Start of Data for review

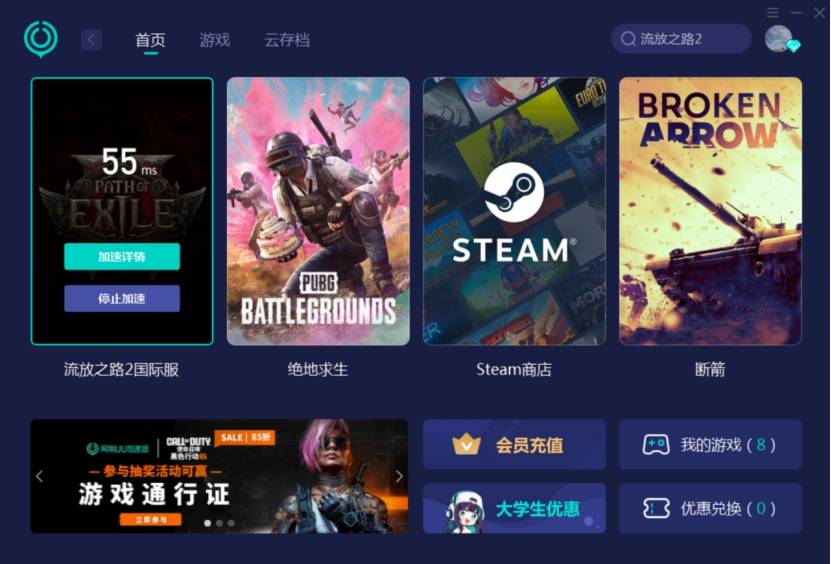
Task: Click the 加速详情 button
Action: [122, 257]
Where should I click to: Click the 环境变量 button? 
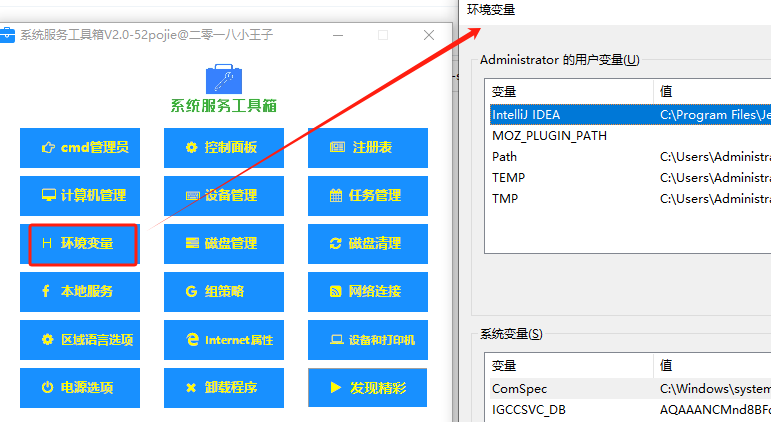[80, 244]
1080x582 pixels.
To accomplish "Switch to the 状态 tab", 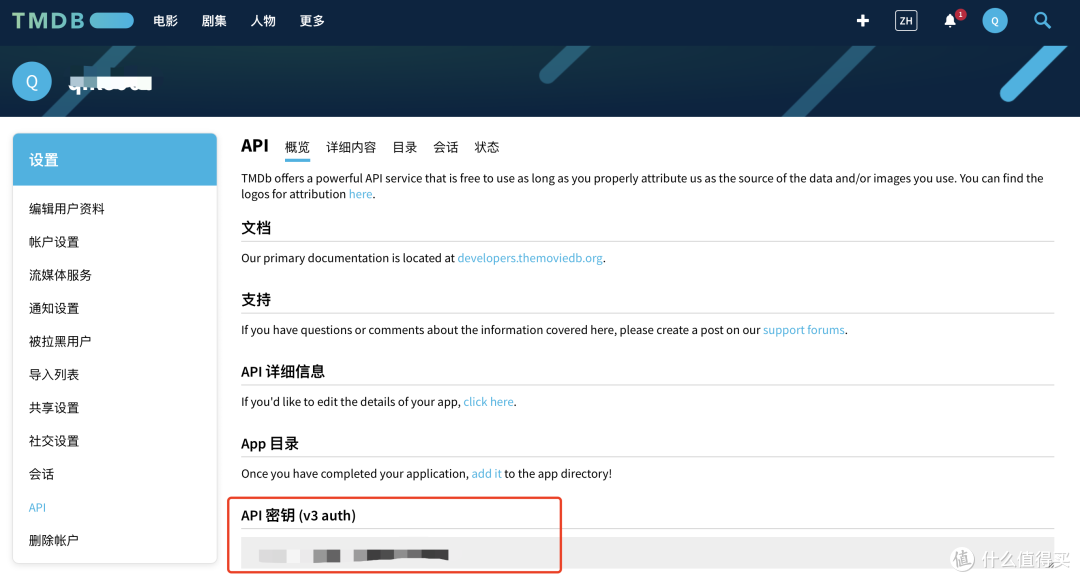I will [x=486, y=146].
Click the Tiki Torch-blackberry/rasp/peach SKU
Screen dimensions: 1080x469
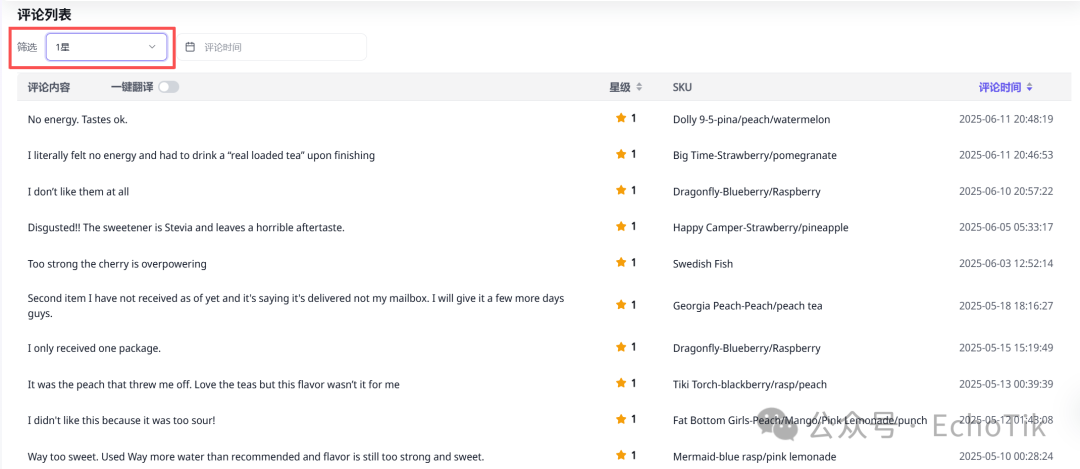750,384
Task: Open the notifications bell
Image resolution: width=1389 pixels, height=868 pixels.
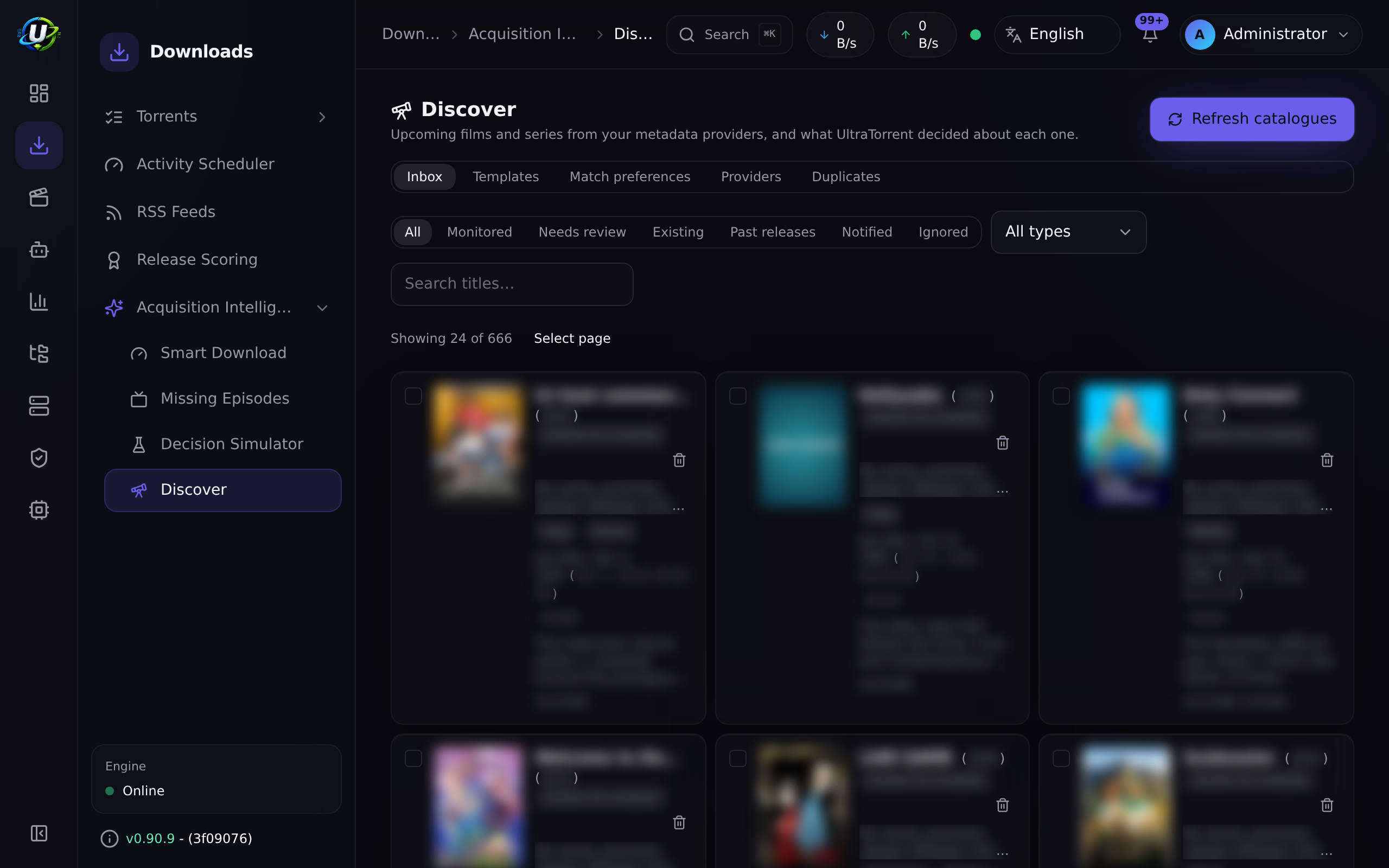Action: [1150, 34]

End of Data for review

Exercise goal
Write out again the lines from the one with "Image resolution: width=1389" through the end of the records exactly, without any of the pictures.

Exercise result
Image resolution: width=1389 pixels, height=868 pixels.
Action: [1150, 34]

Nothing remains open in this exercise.